Please retype the entries below exactly as they are written.
Exercise data section start
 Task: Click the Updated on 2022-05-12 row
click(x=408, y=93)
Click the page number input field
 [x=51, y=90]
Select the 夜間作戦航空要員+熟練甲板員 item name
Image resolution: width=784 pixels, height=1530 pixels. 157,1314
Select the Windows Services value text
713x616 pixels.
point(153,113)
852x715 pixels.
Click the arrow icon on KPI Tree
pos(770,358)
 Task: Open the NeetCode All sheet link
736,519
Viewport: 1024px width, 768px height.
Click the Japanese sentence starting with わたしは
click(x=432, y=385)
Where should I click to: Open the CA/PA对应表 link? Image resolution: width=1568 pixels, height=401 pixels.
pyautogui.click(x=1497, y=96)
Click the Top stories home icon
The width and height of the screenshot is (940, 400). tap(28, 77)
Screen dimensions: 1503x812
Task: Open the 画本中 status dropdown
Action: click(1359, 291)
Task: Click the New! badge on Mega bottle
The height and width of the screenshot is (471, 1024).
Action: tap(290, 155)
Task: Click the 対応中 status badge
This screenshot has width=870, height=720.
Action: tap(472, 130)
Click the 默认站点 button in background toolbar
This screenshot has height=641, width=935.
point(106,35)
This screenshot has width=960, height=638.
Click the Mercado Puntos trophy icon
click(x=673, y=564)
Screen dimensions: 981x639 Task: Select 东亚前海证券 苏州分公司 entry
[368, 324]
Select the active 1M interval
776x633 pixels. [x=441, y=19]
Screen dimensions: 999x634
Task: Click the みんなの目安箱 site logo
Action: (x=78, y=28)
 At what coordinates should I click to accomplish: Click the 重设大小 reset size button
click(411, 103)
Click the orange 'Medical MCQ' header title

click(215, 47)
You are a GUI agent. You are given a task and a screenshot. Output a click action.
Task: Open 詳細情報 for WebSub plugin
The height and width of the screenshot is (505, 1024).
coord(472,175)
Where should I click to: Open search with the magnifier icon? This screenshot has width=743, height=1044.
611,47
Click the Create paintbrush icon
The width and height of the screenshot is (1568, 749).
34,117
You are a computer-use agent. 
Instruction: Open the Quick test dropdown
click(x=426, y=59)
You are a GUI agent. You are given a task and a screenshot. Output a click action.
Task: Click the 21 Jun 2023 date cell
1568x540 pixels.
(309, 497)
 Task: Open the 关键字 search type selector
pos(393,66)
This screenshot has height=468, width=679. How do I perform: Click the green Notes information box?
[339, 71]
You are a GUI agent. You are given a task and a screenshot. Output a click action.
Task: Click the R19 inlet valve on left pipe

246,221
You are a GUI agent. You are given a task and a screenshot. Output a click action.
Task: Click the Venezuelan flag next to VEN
Exercise data section end
◆ Task answer
 Task: Click the Updated on 2022-05-12 row
click(x=408, y=93)
Click the page number input field
 [x=51, y=90]
Select the 夜間作戦航空要員+熟練甲板員 item name
Image resolution: width=784 pixels, height=1530 pixels. 157,1314
Select the Windows Services value text
713x616 pixels.
point(153,113)
852x715 pixels.
Click the arrow icon on KPI Tree
pos(770,358)
 Task: Open the NeetCode All sheet link
736,519
Viewport: 1024px width, 768px height.
Click the Japanese sentence starting with わたしは
click(x=432, y=385)
Where should I click to: Open the CA/PA对应表 link? Image resolution: width=1568 pixels, height=401 pixels.
pyautogui.click(x=1497, y=96)
Click the Top stories home icon
The width and height of the screenshot is (940, 400). tap(28, 77)
Screen dimensions: 1503x812
Task: Open the 画本中 status dropdown
Action: click(1359, 291)
Task: Click the New! badge on Mega bottle
The height and width of the screenshot is (471, 1024).
Action: tap(290, 155)
Task: Click the 対応中 status badge
This screenshot has width=870, height=720.
Action: tap(472, 130)
Click the 默认站点 button in background toolbar
This screenshot has height=641, width=935.
point(106,35)
This screenshot has width=960, height=638.
Click the Mercado Puntos trophy icon
click(x=673, y=564)
Screen dimensions: 981x639 Task: Select 东亚前海证券 苏州分公司 entry
[368, 324]
Select the active 1M interval
776x633 pixels. [x=441, y=19]
Screen dimensions: 999x634
Task: Click the みんなの目安箱 site logo
Action: (x=78, y=28)
 At what coordinates should I click to accomplish: Click the 重设大小 reset size button
click(411, 103)
Click the orange 'Medical MCQ' header title

click(215, 47)
You are a GUI agent. You are given a task and a screenshot. Output a click action.
Task: Open 詳細情報 for WebSub plugin
The height and width of the screenshot is (505, 1024).
coord(472,175)
Where should I click to: Open search with the magnifier icon? This screenshot has width=743, height=1044.
611,47
Click the Create paintbrush icon
The width and height of the screenshot is (1568, 749).
34,117
You are a computer-use agent. 
Instruction: Open the Quick test dropdown
click(x=426, y=59)
You are a GUI agent. You are given a task and a screenshot. Output a click action.
Task: Click the 21 Jun 2023 date cell
1568x540 pixels.
(309, 497)
 Task: Open the 关键字 search type selector
pos(393,66)
This screenshot has height=468, width=679. How do I perform: Click the green Notes information box?
[339, 71]
You are a GUI agent. You are given a task and a screenshot. Output a click action.
Task: Click the R19 inlet valve on left pipe

246,221
You are a GUI agent. You are given a task and a screenshot. Output a click action.
Task: Click the Venezuelan flag next to VEN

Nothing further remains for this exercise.